::: Text excerpt

Does Fish Oil Help AFib?

Medically Reviewed by James Beckerman, MD, FACC on June 30, 2022
3 min read

You may be thinking about taking fish oil to improve your health. But when it comes to atrial fibrillation (AFib), should you reel it in or cut it loose?

Fish oil is a source of omega-3 fatty acids. You can get it from eating fish and seafood, including salmon, trout, oysters, and crabs. Non-fish sources include nuts and seeds.

You can take fish oil omega-3 fatty acid supplements for a variety of health reasons. There’s strong evidence that taking omega-3s can lower triglycerides, a kind of fat that builds in your blood.

You can buy supplements over-the-counter, or your doctor may suggest prescription-strength fish oil, especially if your triglycerides are very high.

You may think you’re doing your heart a favor if you add fish oil to your routine if you are at risk of developing AFib or already have it.

But that’s not always the case.

Over time, many people have thought that fish oil could be helpful for irregular heartbeats (arrhythmias) and specifically AFib, says Christine Albert, MD, MPH, chair of the Department of Cardiology at Cedars Sinai Hospital in Los Angeles.

Some research actually found a greater risk of AFib associated with fish oil but others haven’t, she says. So whether it helps or not has remained an open question.

To try to get to the bottom of it, Albert and her team analyzed seven research studies that included more than 80,000 people. Seventy-two percent took part in trials where people took a gram or less of omega-3 fatty acids a day. The rest of the people were in trials that took more than a gram a day.

::::::

### [Brief A]
Transcribe the fish oil and AFib article, everything from "Fish oil is" down to "always the case.".
### [Brief B]
Carry the article on fish oil and AFib forward with the passage that comes after its final sentence.
The rows after this point are separate from the fish oil article.

::: Recorded information

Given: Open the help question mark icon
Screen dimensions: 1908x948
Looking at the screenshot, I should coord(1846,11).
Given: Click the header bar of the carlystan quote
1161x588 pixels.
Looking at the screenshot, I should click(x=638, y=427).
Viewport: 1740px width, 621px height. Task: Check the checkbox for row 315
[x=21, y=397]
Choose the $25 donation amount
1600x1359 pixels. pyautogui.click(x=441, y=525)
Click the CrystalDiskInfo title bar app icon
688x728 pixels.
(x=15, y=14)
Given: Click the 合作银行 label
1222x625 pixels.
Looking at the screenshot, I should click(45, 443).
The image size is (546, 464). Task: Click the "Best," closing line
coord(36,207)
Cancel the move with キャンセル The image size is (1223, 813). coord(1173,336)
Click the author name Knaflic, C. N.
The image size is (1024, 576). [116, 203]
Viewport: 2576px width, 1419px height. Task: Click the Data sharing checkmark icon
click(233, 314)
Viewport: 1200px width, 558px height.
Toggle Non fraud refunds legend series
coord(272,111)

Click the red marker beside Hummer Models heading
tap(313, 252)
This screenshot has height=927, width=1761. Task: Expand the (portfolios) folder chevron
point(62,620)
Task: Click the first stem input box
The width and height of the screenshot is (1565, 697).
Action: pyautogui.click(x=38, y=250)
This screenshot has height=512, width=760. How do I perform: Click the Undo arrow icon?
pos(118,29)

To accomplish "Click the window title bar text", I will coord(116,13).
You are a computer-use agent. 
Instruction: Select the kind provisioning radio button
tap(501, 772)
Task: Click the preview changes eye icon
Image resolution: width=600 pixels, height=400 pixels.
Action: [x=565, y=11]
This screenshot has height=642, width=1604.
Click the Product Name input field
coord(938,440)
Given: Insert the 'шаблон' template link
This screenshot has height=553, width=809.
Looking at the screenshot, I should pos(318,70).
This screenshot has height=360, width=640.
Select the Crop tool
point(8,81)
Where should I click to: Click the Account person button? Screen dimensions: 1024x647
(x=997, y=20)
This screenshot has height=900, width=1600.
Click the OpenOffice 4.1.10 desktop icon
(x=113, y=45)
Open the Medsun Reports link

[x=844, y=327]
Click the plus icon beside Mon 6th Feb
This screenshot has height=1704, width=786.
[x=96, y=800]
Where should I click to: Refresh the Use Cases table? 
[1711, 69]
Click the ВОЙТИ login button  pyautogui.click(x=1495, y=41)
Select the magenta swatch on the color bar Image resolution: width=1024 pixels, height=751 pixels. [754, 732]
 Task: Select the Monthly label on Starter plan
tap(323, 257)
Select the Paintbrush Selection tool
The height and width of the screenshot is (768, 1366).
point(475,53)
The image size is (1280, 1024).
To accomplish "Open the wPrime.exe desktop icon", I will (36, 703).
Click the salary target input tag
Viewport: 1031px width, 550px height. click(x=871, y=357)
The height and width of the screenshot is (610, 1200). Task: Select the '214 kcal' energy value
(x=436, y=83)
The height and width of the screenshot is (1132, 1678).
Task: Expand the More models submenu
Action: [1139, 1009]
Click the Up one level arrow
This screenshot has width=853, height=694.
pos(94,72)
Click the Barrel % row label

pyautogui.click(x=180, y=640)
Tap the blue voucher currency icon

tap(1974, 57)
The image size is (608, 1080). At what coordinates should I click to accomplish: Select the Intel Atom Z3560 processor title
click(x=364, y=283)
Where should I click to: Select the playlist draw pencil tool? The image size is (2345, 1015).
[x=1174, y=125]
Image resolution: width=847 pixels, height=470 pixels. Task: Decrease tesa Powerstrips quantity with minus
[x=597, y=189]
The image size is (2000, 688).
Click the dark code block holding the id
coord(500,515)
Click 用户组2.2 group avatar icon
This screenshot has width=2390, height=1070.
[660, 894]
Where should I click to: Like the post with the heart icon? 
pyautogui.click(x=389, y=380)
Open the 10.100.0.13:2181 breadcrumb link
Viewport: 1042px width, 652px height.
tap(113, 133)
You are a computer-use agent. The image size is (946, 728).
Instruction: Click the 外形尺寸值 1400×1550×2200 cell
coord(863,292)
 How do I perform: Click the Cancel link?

::::::

### [Exercise response A]
Fish oil is a source of omega-3 fatty acids. You can get it from eating fish and seafood, including salmon, trout, oysters, and crabs. Non-fish sources include nuts and seeds.

You can take fish oil omega-3 fatty acid supplements for a variety of health reasons. There’s strong evidence that taking omega-3s can lower triglycerides, a kind of fat that builds in your blood.

You can buy supplements over-the-counter, or your doctor may suggest prescription-strength fish oil, especially if your triglycerides are very high.

You may think you’re doing your heart a favor if you add fish oil to your routine if you are at risk of developing AFib or already have it.

But that’s not always the case.

### [Exercise response B]
Here’s what they found:

At lower doses, the risk of developing AFib was slight, but the risk was greater in the higher dose groups, Albert says. People who took more than a gram per day had a 49% greater risk of developing AFib. That’s compared to only 12% of patients who took one gram or less of the supplement each day.

She adds that more research is needed to know for sure what other factors might affect who is more prone to develop the heart rhythm problem while taking fish oil supplements.

It also isn’t known if AFib goes away when fish oil is stopped. That’s something Albert’s team is studying.

There have been smaller trials of people with AFib that were given fish oil as an antiarrhythmic – to make it go away -- and it wasn’t effective. Albert says. On the other hand, it didn’t make it worse, either.

“We know what lifestyle factors might worsen atrial fibrillation, like gaining weight and drinking too much alcohol. I would put fish oil in that group. Then, I would say if you’re on fish oil and your atrial fibrillation gets worse, maybe you should stop the fish oil,” she advises.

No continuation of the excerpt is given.